During standing, POTS patients suffer from orthostatic intolerance, the occurrence of an assortment of bizarre symptoms when upright. When POTS patients are upright there is a reduction in the return of blood from the lower body to the heart and recirculated to the brain and other vital organs. When one assumes the up-right posture, gravity causes a shift in blood toward the lower limbs, placing a physiological challenge on the body’s ability to maintain normal return of blood to the heart via the veins. Normally, in healthy individuals, about 25% -30% of the body’s circulating blood is located in the mid-chest (heart and lungs). During standing upright, gravity will shift 2 – 3 cups of this blood from the mid-body into the pelvis and legs – about 1 cup into the pelvis and 2 cups into the legs. Most of this gravitational shift takes place almost immediately after standing.

Input data –
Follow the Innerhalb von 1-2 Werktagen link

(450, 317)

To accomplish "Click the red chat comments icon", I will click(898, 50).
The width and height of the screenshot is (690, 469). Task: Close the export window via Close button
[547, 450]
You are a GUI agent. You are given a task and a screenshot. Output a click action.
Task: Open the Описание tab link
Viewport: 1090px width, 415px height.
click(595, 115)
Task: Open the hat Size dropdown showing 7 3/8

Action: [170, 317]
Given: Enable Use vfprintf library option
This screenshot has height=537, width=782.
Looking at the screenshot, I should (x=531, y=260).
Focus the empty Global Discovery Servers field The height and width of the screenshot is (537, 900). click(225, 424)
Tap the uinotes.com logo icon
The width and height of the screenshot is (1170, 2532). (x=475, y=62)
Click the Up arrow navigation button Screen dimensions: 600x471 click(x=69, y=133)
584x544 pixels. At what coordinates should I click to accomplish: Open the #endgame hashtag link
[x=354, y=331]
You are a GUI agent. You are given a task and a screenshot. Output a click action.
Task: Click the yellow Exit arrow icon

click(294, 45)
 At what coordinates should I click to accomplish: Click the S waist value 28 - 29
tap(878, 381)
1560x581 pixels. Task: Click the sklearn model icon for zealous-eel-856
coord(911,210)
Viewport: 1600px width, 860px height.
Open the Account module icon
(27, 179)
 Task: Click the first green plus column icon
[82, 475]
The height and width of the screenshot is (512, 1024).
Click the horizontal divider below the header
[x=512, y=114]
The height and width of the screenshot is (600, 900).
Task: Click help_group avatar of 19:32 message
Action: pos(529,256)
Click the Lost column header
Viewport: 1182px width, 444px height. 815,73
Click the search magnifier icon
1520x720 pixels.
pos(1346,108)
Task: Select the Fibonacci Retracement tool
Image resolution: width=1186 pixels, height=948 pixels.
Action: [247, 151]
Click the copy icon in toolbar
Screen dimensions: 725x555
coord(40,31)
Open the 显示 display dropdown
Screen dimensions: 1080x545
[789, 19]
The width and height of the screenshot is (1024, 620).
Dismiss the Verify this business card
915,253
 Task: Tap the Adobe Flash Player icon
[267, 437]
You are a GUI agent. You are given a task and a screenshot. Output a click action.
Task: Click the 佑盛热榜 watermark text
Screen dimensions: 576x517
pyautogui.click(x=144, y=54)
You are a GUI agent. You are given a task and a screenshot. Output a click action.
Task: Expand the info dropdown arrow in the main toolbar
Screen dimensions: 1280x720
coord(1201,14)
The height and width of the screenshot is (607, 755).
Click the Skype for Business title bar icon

Directions for this task – According to the passage on POTS, roughly how much blood does gravity shift into the pelvis when a person stands upright? The data is not needed for this.

Exercise answer – About 1 cup.